The Sweet Kiss… Le nouvel EP de Centredumonde, cette fois-ci en collaboration avec la talentueuse chanteuse nantaise Claire Redor, porte bien son intitulé : cinq titres d’obédience électronique (mais pas que), tendrement proches de l’auditeur car empreints d’une douceur humaine typique des compositions de Joseph Bertrand. Cinq titres dont une adaptation d’un poème de Wilhelm Müller, et, surtout, une reprise époustouflante du “Cambodia” de Kim Wilde dont l’inattendu final pourrait évoquer une scène culte du film Dans Paris de Christophe Honoré.
Cet intitulé, The Sweet Kiss, nous renvoie inévitablement vers l’un des classiques de New Order (“The Perfect Kiss”). Car Joseph, à sa façon, est pop comme l’était (l’est ?) la formation mancunienne : des phrases chocs qui s’incrustent à vie dans les esprits – “Quelque chose (ou quelqu’un) à aimer” –, une sobriété musicale qui témoigne d’un méticuleux dosage dans le choix des instruments, des souvenirs d’enfance qui constituent dorénavant la matière d’une vie adulte. Une pop poignante, accessible, ouverte au monde (contrairement à ce que laisserait penser la légendaire mélancolie de ce sacré personnage), qui, sur cet EP, dialoguerait à distance avec l’album Froids de Matthieu Malon.
Et puis, on ne le dira jamais assez, Joseph Bertrand écrit des paroles parmi les plus réconfortantes de l’époque.

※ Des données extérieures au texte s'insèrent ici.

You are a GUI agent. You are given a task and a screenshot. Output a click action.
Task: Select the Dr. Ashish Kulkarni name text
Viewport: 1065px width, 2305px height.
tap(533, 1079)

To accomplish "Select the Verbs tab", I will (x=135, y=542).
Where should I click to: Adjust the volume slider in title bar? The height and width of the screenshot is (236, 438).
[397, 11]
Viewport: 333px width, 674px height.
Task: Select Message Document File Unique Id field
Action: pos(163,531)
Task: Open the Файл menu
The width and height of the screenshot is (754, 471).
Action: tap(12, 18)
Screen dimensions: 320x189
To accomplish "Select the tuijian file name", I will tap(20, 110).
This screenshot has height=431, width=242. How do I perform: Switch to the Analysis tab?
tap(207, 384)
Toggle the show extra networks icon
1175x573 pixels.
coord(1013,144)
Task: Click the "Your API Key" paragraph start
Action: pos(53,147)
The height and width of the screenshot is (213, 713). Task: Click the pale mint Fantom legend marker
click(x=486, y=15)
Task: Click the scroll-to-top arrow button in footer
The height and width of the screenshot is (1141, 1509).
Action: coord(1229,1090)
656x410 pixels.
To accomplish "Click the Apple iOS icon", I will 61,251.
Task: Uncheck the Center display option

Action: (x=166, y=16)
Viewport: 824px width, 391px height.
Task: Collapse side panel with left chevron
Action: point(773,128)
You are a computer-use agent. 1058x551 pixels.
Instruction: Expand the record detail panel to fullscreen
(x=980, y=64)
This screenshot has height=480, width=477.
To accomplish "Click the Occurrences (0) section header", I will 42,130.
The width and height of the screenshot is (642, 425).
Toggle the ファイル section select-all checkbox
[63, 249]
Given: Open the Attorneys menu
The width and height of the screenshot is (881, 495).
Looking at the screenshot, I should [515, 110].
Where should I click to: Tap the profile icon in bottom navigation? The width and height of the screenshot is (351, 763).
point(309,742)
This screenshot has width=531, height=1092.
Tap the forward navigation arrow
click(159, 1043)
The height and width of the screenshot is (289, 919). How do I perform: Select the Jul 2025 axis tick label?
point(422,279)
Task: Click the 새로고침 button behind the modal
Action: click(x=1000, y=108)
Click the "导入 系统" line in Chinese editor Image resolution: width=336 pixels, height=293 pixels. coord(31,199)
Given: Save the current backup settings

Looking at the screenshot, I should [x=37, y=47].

Alors oui : tristesse… spleen… morosité. Probablement. (Encore que : depuis l’album Tigre, avec états d’âme, une lumière devient de plus en plus palpable chez Centredumonde). Sauf que cette mélancolie est saine, jamais dans le registre de l’auto-apitoiement (guère le genre de Joseph), parfois suffisamment distanciée pour que son auteur puisse en sourire, une mélancolie finalement commune à tous. L’une des nombreuses forces de Joseph Bertrand est justement de ne pas refuser d’écrire sur ce qui généralement ne dépasse jamais le stade du secret intime ou de l’inavouable. Artiste essentiel, donc.